WHAT YOU NEED TO DO: The output should be the listing below, limited to the lines from the one with "Image resolution: width=1137" through the one with "You are a computer-use agent. This", exact and without pictures.

DATA FOR THIS EXERCISE:

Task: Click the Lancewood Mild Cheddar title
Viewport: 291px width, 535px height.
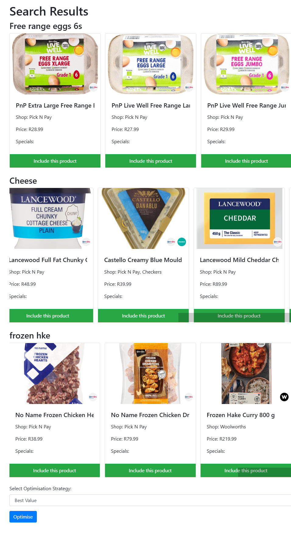Action: click(x=239, y=260)
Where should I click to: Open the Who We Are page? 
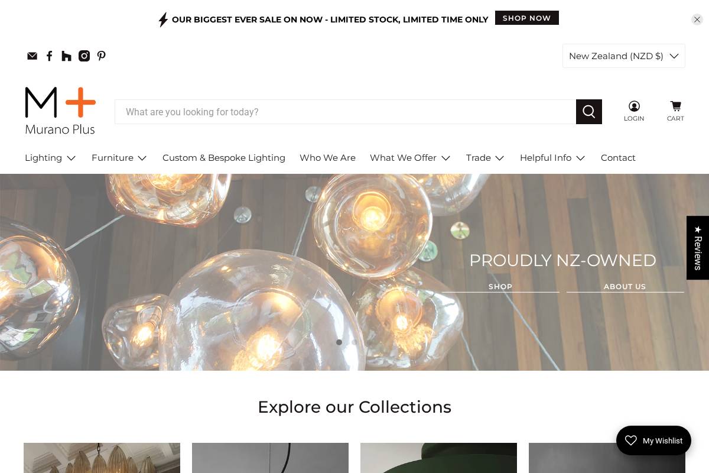(327, 158)
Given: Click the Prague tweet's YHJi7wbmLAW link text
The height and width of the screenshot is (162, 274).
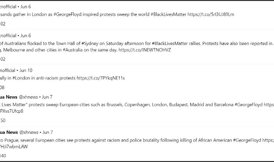Looking at the screenshot, I should pyautogui.click(x=14, y=147).
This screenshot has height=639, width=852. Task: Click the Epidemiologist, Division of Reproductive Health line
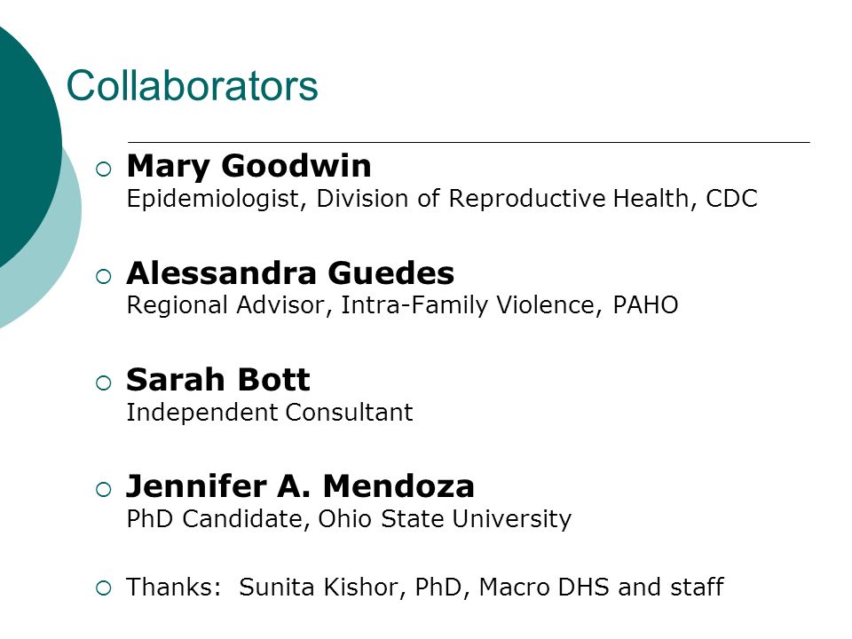click(x=442, y=199)
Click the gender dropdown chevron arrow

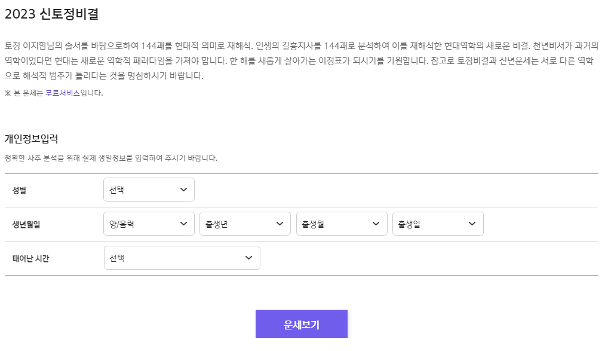pos(185,189)
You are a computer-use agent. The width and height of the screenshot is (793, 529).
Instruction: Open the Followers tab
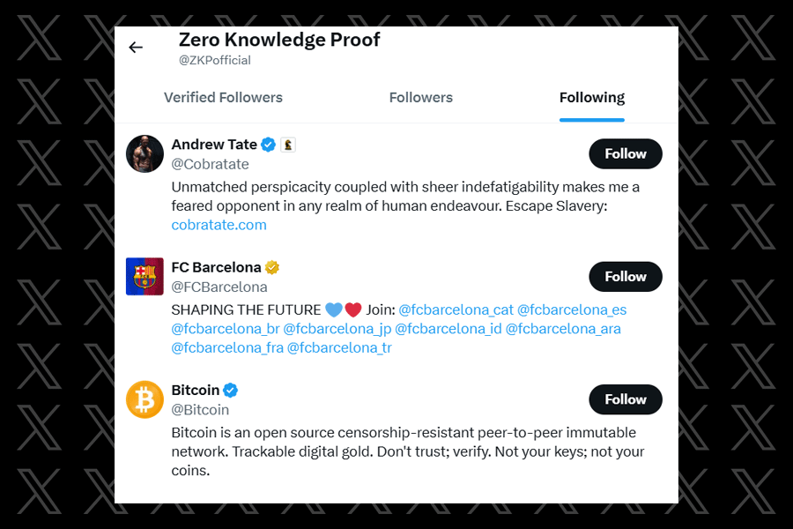(x=421, y=98)
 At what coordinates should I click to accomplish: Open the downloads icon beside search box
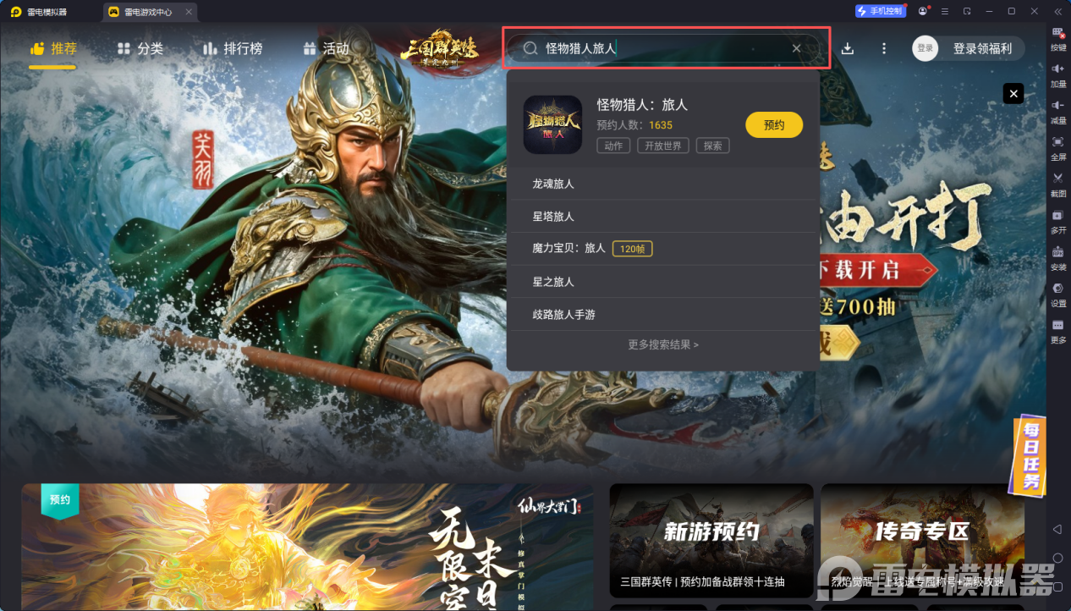coord(848,48)
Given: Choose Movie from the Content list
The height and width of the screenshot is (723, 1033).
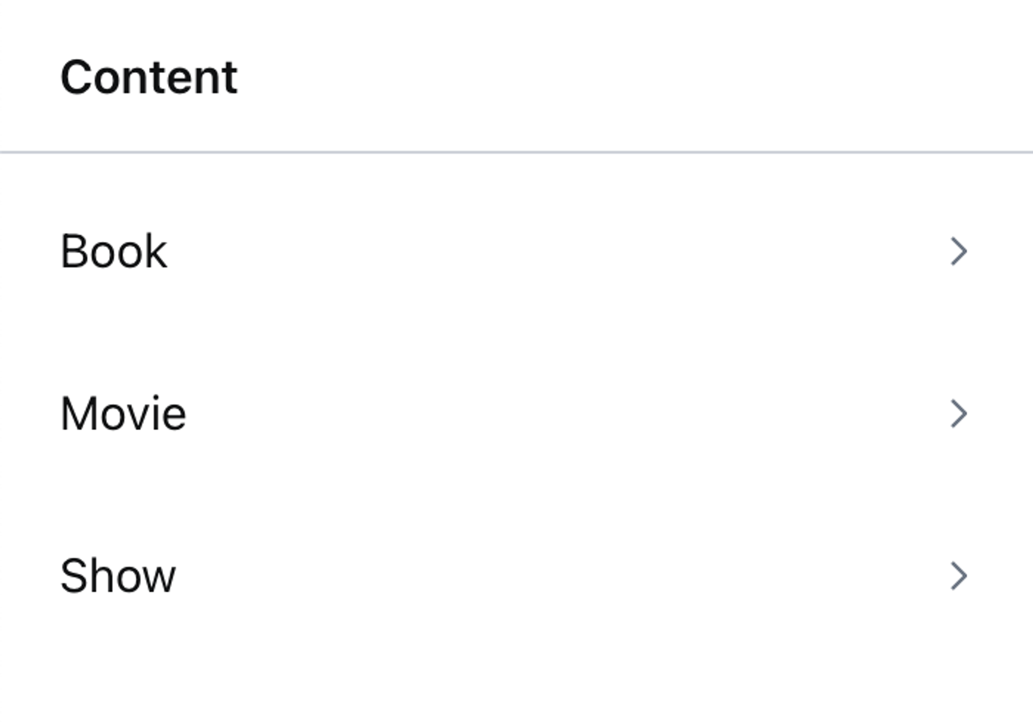Looking at the screenshot, I should click(x=123, y=414).
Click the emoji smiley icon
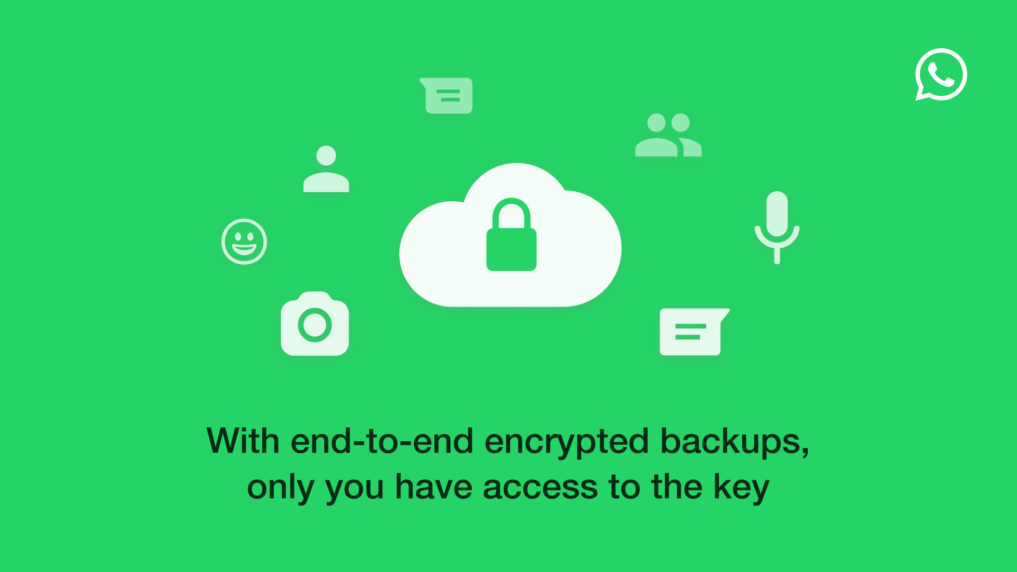The image size is (1017, 572). [x=246, y=243]
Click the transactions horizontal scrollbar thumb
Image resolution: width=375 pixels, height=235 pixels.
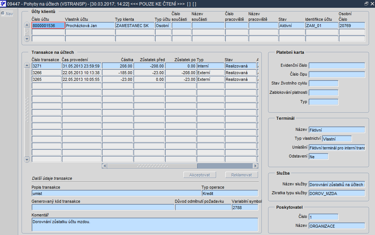[152, 166]
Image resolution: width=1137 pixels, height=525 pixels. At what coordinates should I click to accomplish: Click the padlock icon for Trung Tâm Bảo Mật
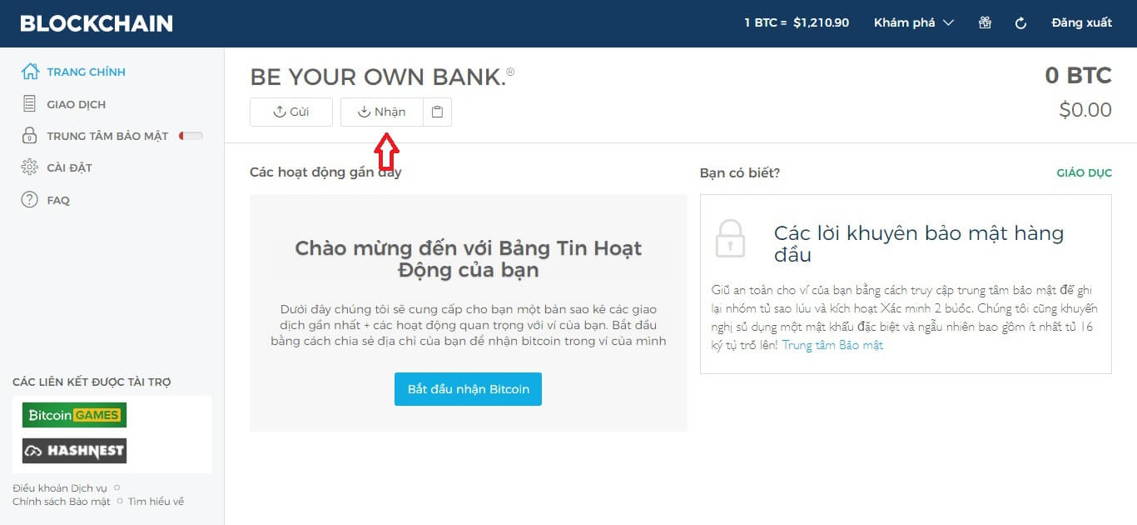point(30,136)
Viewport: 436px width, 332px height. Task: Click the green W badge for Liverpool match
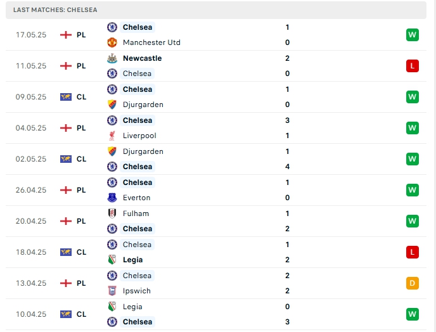pyautogui.click(x=413, y=128)
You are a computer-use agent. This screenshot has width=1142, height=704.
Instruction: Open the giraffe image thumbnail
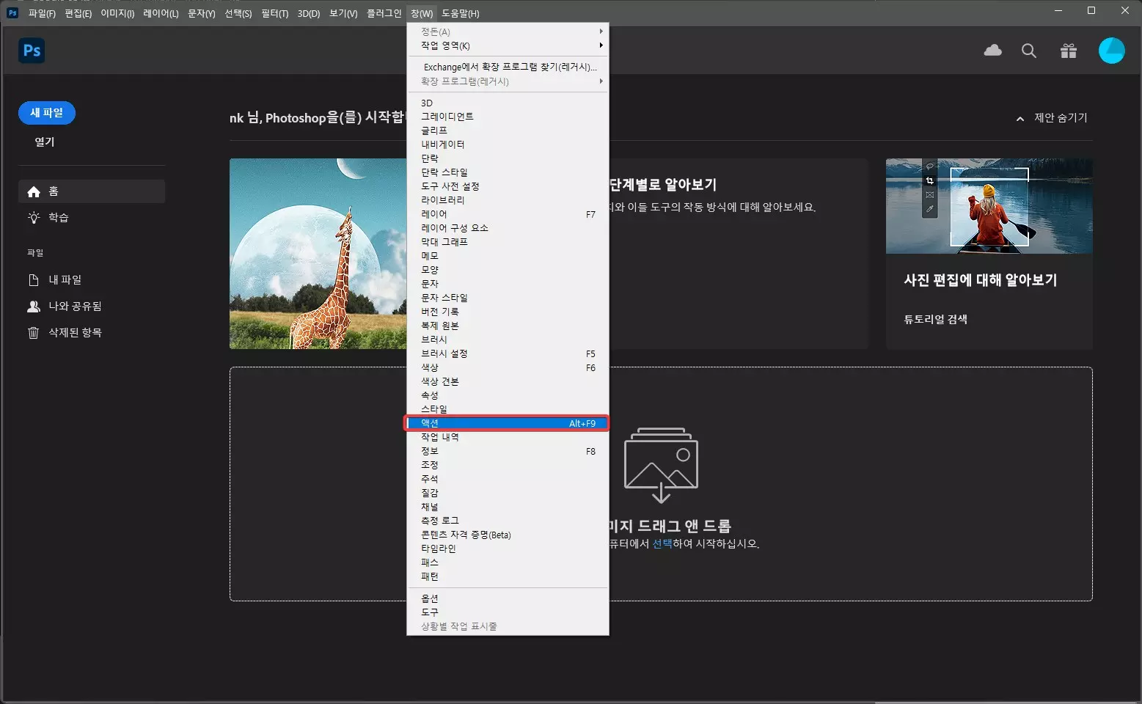(x=318, y=253)
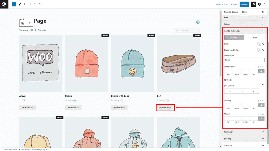This screenshot has height=151, width=269.
Task: Open the Default sorting dropdown
Action: tap(187, 30)
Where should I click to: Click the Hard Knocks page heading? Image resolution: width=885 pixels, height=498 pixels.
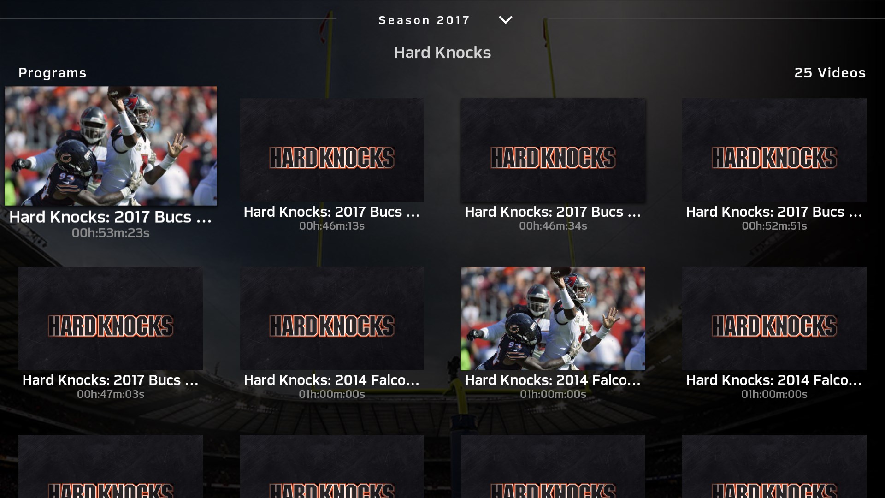443,53
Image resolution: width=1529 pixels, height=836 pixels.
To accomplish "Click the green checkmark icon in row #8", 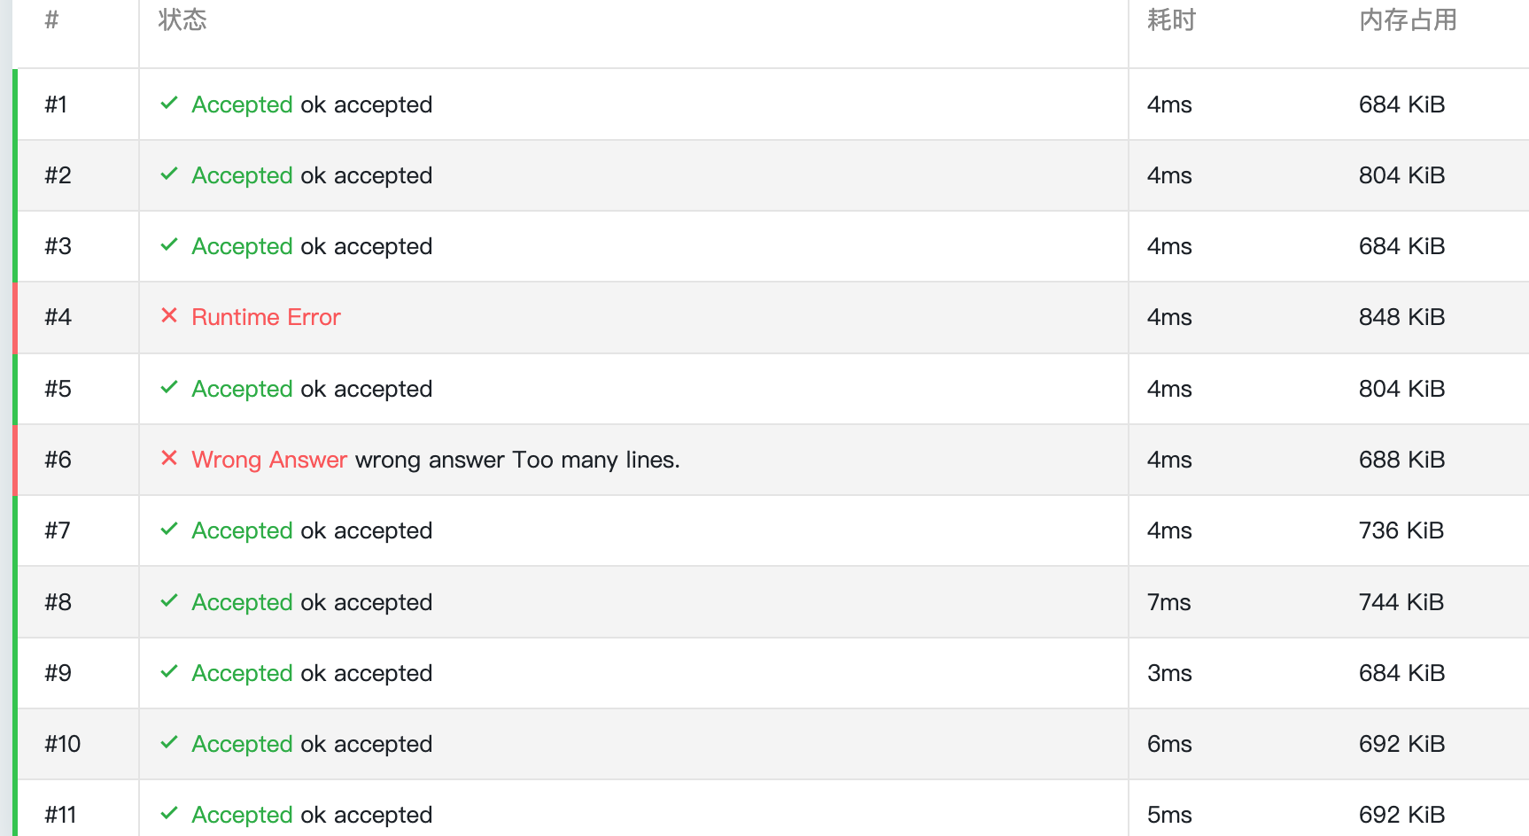I will pos(169,601).
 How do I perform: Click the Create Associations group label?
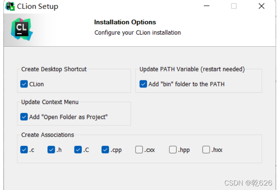pyautogui.click(x=48, y=135)
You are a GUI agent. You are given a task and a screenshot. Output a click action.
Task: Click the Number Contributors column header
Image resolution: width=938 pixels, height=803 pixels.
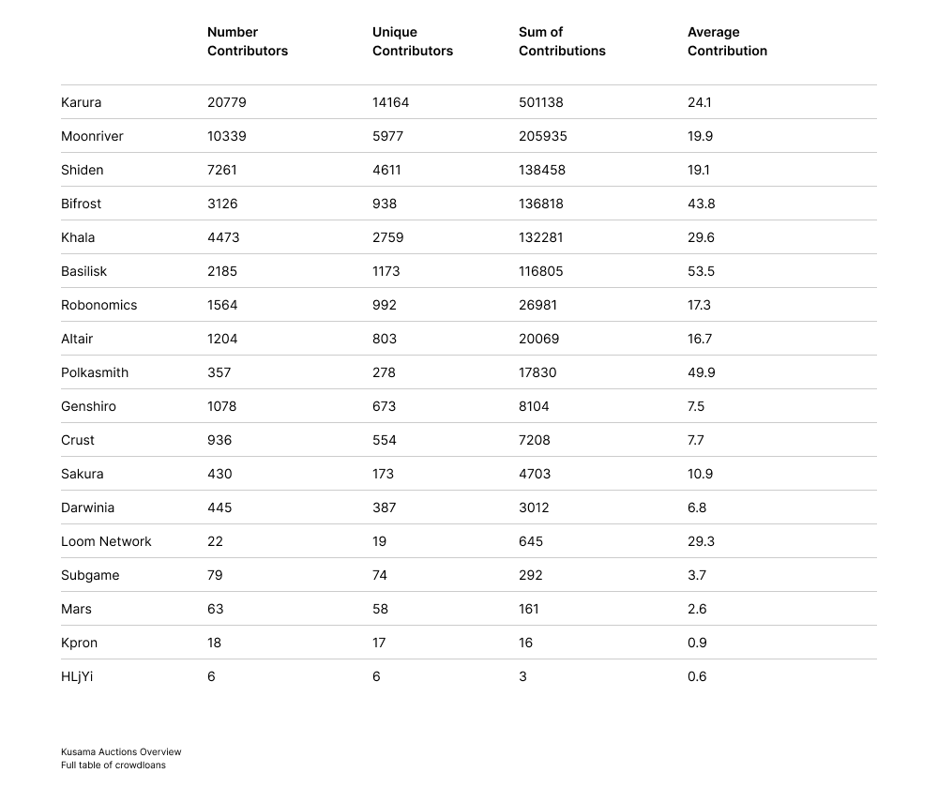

EXPECTED ANSWER:
Image resolution: width=1137 pixels, height=525 pixels. At what coordinates should I click to accomplish: Click the padlock icon for Trung Tâm Bảo Mật
point(30,136)
Viewport: 436px width, 332px height. Task: Click the green W badge for Liverpool match
pyautogui.click(x=413, y=128)
You are a computer-use agent. This screenshot has width=1142, height=704.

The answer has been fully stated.